Democrats Fear Debt Fallout
House Democrats began bracing for the political fallout of voting for a clean debt limit hike, hours before the vote even happened.
Minority Whip Steny Hoyer, who has long called for increasing the debt limit and pushed for a clean vote on the issue, nevertheless urged Members not to vote for Tuesday’s increase for fear they would be hit on the airwaves.
“I don’t intend to advise that my members subject themselves to a political 30-second ad and attack,” the Maryland Democrat told reporters before the floor vote.
Hoyer’s remarks amounted to political cover for a host of endangered Democrats whose districts will be targeted with attack ads from Republicans.
The fiscal conservative acknowledged as much to reporters.
“If the Republicans were prepared to work on a bipartisan basis on this issue, which is the only way we really do very tough things that are controversial, then I would be prepared to urge at least half my Members to support the extension of the debt limit, including myself,” Hoyer had warned during his weekly session with reporters. “But my advice to them will be not to play this political charade.”
In the end, the doomed debt limit proposal was defeated, with its 97 votes of support coming only from Democrats.
Democratic leaders spent the day blasting the process, charging that
Republicans were posturing to their base by calling up the vote and hammering the minority on the issue. The National Republican Congressional Committee plans to make the issue of raising the debt limit a primary focus in swing districts throughout the country.
The committee, led by Chairman Pete Sessions (Texas), has two lists of Democrats to target: those who signed a letter calling for a clean debt limit vote and those who didn’t. The NRCC immediately blasted releases Tuesday night after the final tally was called.
“Now that Republicans have called their bluff, Democrats are running for political cover because they know Americans will hold their party responsible for the endless debt and borrowing they have racked up on future generations,” NRCC spokeswoman Joanna Burgos said in a statement.
The attacks mark a reversal for the NRCC, which last week was on defense following a bruising loss in a special election in upstate New York. Just as Democrats made Medicare reform a primary issue in the race, Republicans are looking to force the debt limit into every political conversation with constituents back home, positioning themselves as more responsible on fiscal matters.
A Republican campaign aide said the party also hammered Democrats on the debt limit increase in December 2009 and February 2010. Both times, the NRCC went after nearly 50 Democrats in swing districts for giving “party leaders a $300 billion blank check” and used the floor vote to paint a broader scene of reckless spending in Washington. Now, the GOP is making the debt limit issue its own headline and calling out Members for failing to curb spending.

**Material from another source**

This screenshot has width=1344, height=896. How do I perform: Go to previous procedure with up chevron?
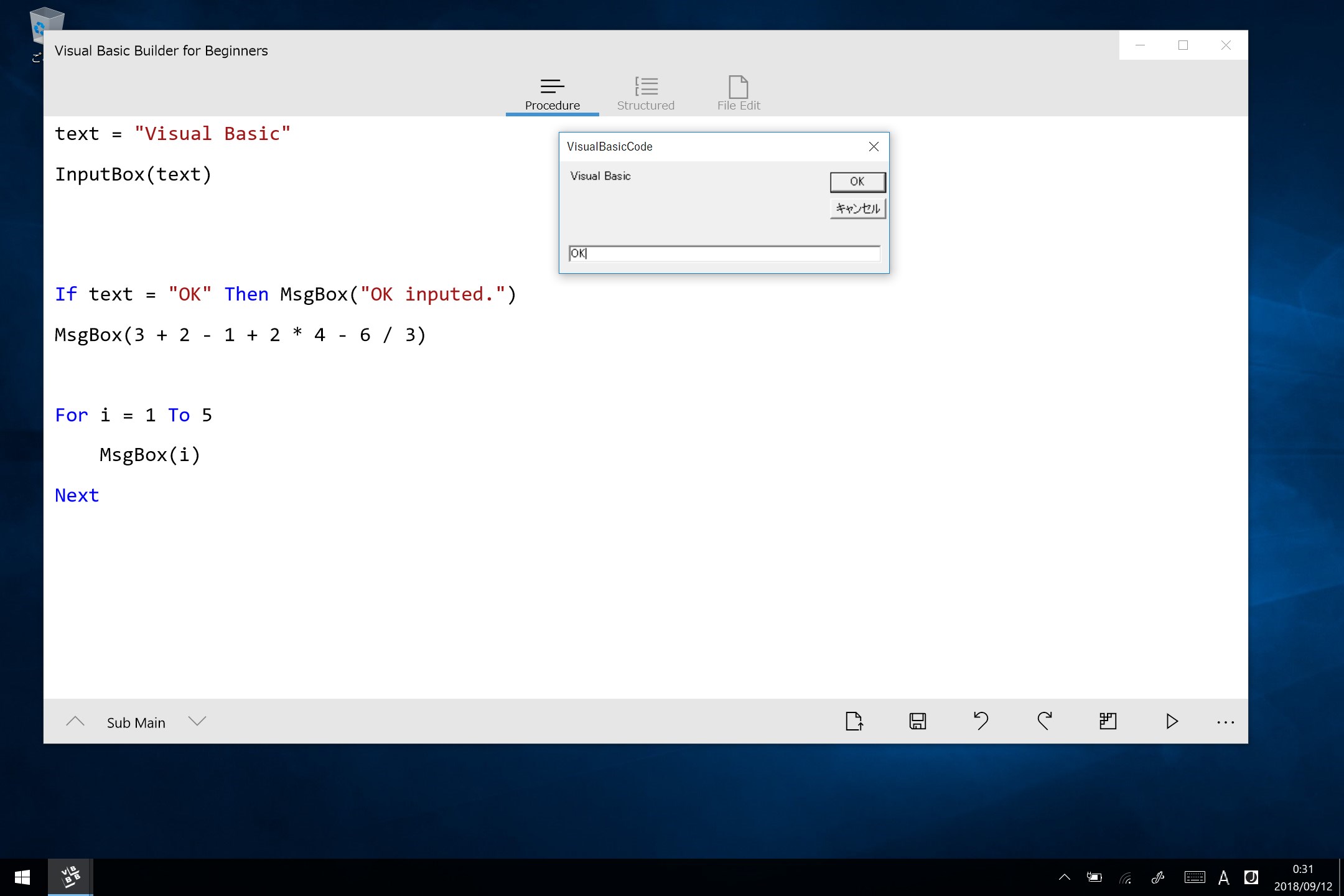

While they were seeking cover for the issue Tuesday, Democrats also sought to show themselves to be strong on the economy by seeking bipartisan solutions to the debt problem.
Hoyer said he would continue to engage in discussions and would seek answers during his caucus’s meeting with President Barack Obama later this week.
A Democratic strategist off the Hill said the Republicans’ vote on the debt ceiling is “just another example of Republicans not taking the economic crisis seriously,” while Rep. Peter Welch said that it is no wonder Congressional approval ratings are so low given the political theatrics House Republicans are engaging in.
The Vermont Democrat, who voted for the $2.4 trillion increase, described Republicans as “transforming Washington doublespeak into triple-speak” because they introduced legislation they said they would oppose while telling Wall Street that they would eventually pass a debt limit increase.
“The legislation presents Members with a choice of casting a meaningless vote yes or a meaningless vote no,” Welch said Tuesday. “It will come and it will go; the problem we face of paying our bills and resolving our long-term deficit will remain.”